Dengan gemetaran Alisa menunjuk ke arah hantu yang masih diam di tempat, sesekali darah mengalir dari wajahnya dan mengenai kaca itu.


"Ya Allah" aku langsung terkesiap saat melihat penampakan hantu yang seram itu.


"Aliza tolong aku, tolong aku dari dia hiks hiks" Alisa bersembunyi di belakang ku, ia benar-benar takut pada hantu yang bersimbah darah yang benar-benar serem.


"Siapa kau, kenapa kau ganggu kembaran ku?"


Hantu itu diam, ia terus menunjukan wajah seramnya, sesekali darah segar mengalir dan mengenai kaca.


Bau anyir tercium memenuhi ruangan ini, perut ku terasa mual saat mencium darah milik hantu itu.


Hantu itu menyunggingkan senyuman saat melihat ku yang tak tahan dengan bau amis.


Aku menatap ke arah hantu itu."Kenapa dia malah diam saja, apa yang dia inginkan sebenarnya, aku harus usir dia, percuma aku usir dia dengan cara baik-baik, dia tidak akan pergi, aku harus gunakan cara kasar untuk usir dia" batin ku.

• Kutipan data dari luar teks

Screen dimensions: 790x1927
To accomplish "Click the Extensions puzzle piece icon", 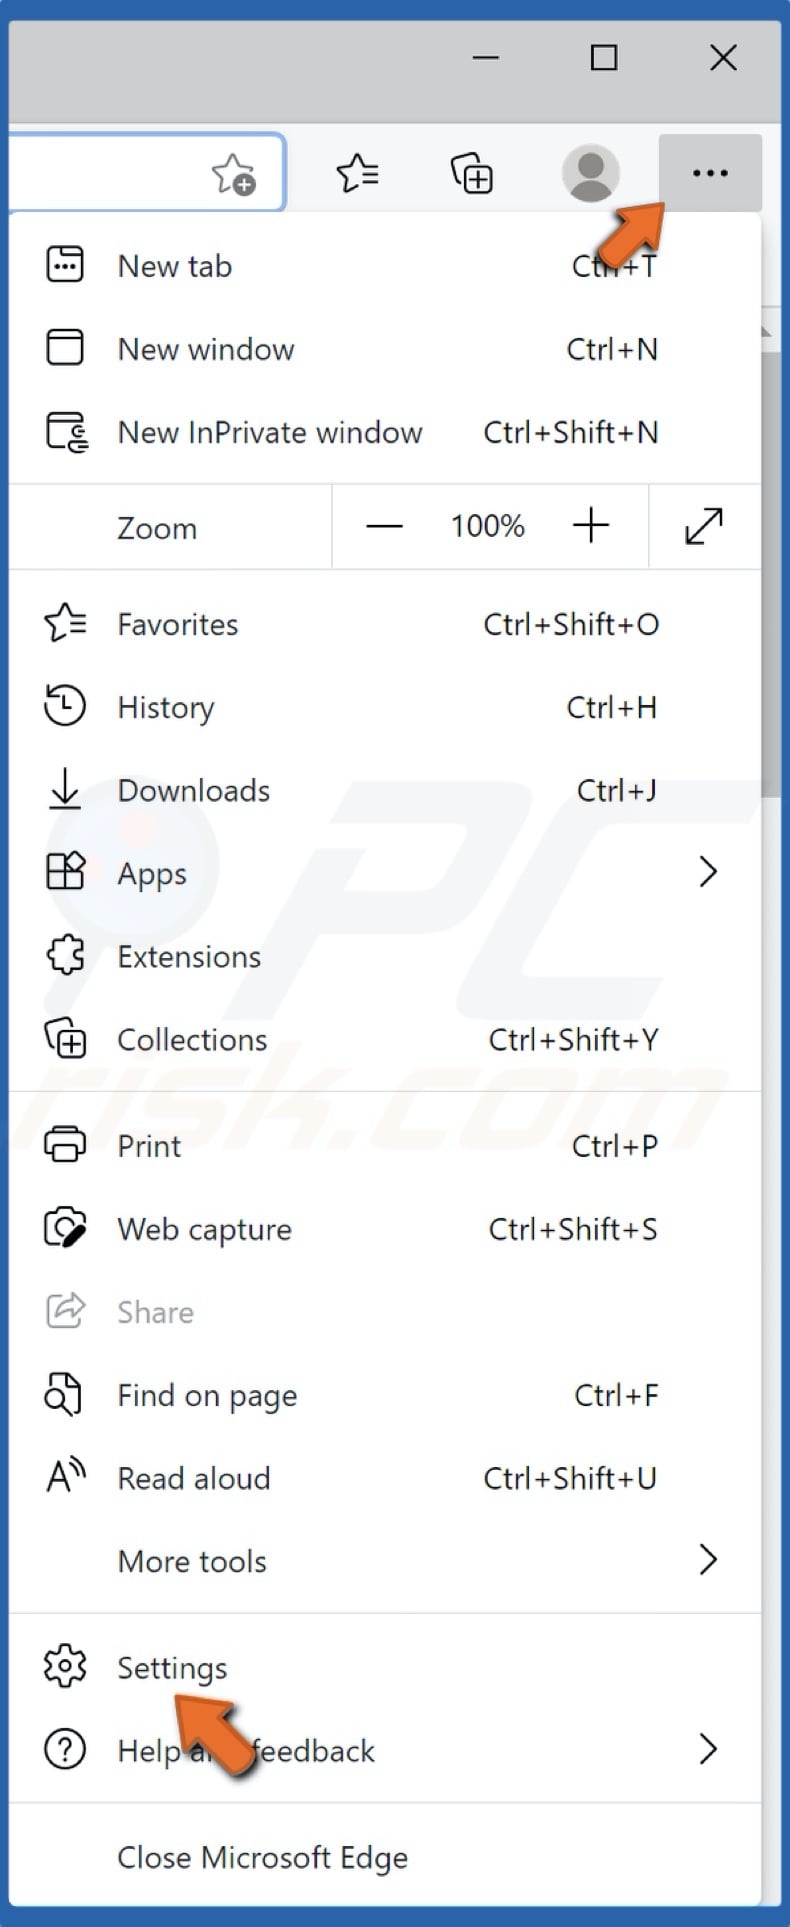I will (65, 955).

Aku melihat sekeliling kamar, pandangan ku jatuh pada sesuatu yang berada di atas nakas, aku mendekatinya sementara Alisa terus mengikuti ku, ia benar-benar ketakutan, ia tak mau jauh-jauh dari ku.


"Pergi kau!"


Hantu itu tiba-tiba langsung menghilang saat aku melemparkan garam ke arahnya.


Aku merasa lega saat di balik kaca sudah tidak ada hantu seram itu lagi.


"Aliza aku takut, aku gak mau lihat dia lagi"


"Kamu jangan takut sa, dia sudah pergi, dia gak bakal ganggu kamu lagi, ini masih malam, kamu lanjut tidur gih, dia gak bakal ganggu kamu kok"


"Enggak, aku gak mau tidur di sini sendirian, aku mau tidur sama kamu, aku takut dia kembali lagi ke sini" ketakutan Alisa yang masih truama pada apa yang sudah menimpanya.


"Ya sudah kalau seperti itu, ayo kita ke kamar aku"


Alisa setuju lalu berjalan menuju kamar ku yang berada di sebelah kamarnya.